2011. Dir: Joe Wright. Starring: Saoirse Ronan, Cate Blanchett, Eric Bana, Tom Hollander and Olivia Williams. ●●●●○
We have an interesting parallel for my review with Thor last weekend. Like the Marvel adaptation Hanna feels almost like two films tied together, the first a look at the almost superheroic powers of our heroine Saoirse Ronan, the other a gentle fish out of water comedy as Hanna mixes with "normal" people - a hippy family floating around Morocco. Where this movie outperforms the former is the general sense of menace, the stakes here are real, people - the innocent as well as the culpable - will get hurt just for interacting with the girl.
The story opens with Hanna living with her father, Eric Bana, in a woodcutters cottage close to the Arctic circle. He's educating her in every skill she'll need to know; a selection of languages, how to gut a caribou, the theory of music and how to break a man's neck. Understandable it's not a normal child-raising but then Hanna is not an ordinary child. Able to beat her father in combat you can see the strength and agility in every move she makes. We learn little about her at this point, but pay attention as every point that's made will be important later in the plot. From her words to the deer to the Grimm's fairy tales book she reads.
Indeed it's that link to Grimm that completely overwhelms the basic story. This is a modern fairy tale, one that takes our heroine from her humble beginnings through a journey of self-discovery where she must confront an evil step-mother (semi-renegade CIA agent Cate Blanchett) and face some cold truths about her own origins.
The closest to reality this film has is the foster like family, led by Olivia Williams and Jason Flemyng as a bickering and fascinating couple taking their children across Morocco and Southern Europe and reacting to the introduction and consequences of meeting the precocious protagonist. In this middle section Hanna begins to emotionally connect to her new family, experiencing a sense of familial attachment for the first time. This family are built on love not on a desperate need to avenge history.
In the meantime Blanchett recruits her wolves. A peroxide wigged Tom Hollander camply preening around his sex shops and neo-nazi thugs oozing menace like a predator in tennis shorts.
All the performances work in context of the movie, the grounded work by Williams and Flemyng nicely counterpointing the overacting of Hollander and Blanchett who totally owns the role, completely unafraid of working the stereotypes. The revelatory performance though is from Saoirse Ronan, with her clear eyes and virtually translucent skin she perfectly portrays the innocence and tenacity of the character, facing the collapse of her world and fighting her way through to the other side. It's hard to imagine this is the same girl who deservedly earned her first oscar nomination as the meddlesome sister in Joe Wright's Atonement.
Wright has proved himself a versatile and superb director with a picture that would at first glance appear to be completely outside of his comfort zone.

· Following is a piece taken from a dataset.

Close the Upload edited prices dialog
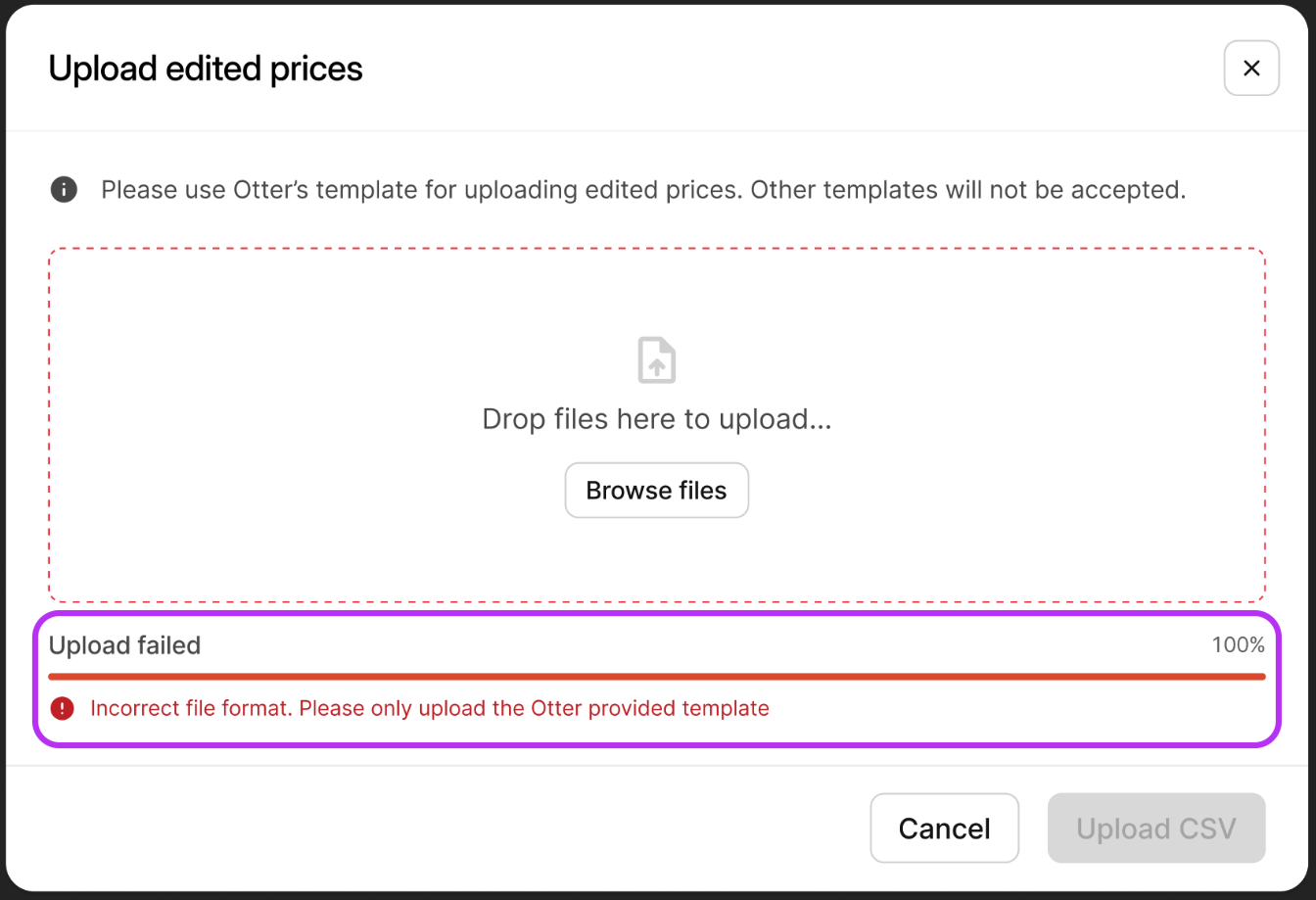1316x900 pixels. [x=1250, y=69]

Capable of creating tension in quiet scenes and filming some of the most well choreographed action scenes I've seen for a while this makes the prospect of Wright moving back into costume dramas for Anna Karenina seem just a little disappointing.
The film isn't perfect, there are some odd inconsistencies in Hanna's understanding and reaction to technology (partly I expect as a plot cheat) and the Chemical Brothers soundtrack doesn't work all the way through (although kudos to the second film in a year to feature Greig's In the Hall of the Mountain King and in a way that feels more natural and plot-underlining than The Social Network 8 months ago).
This is the first must see I've seen from this years crop, highly recommended and if this doesn't make it to my top ten at the end of the year then I'll probably have to eat my hat.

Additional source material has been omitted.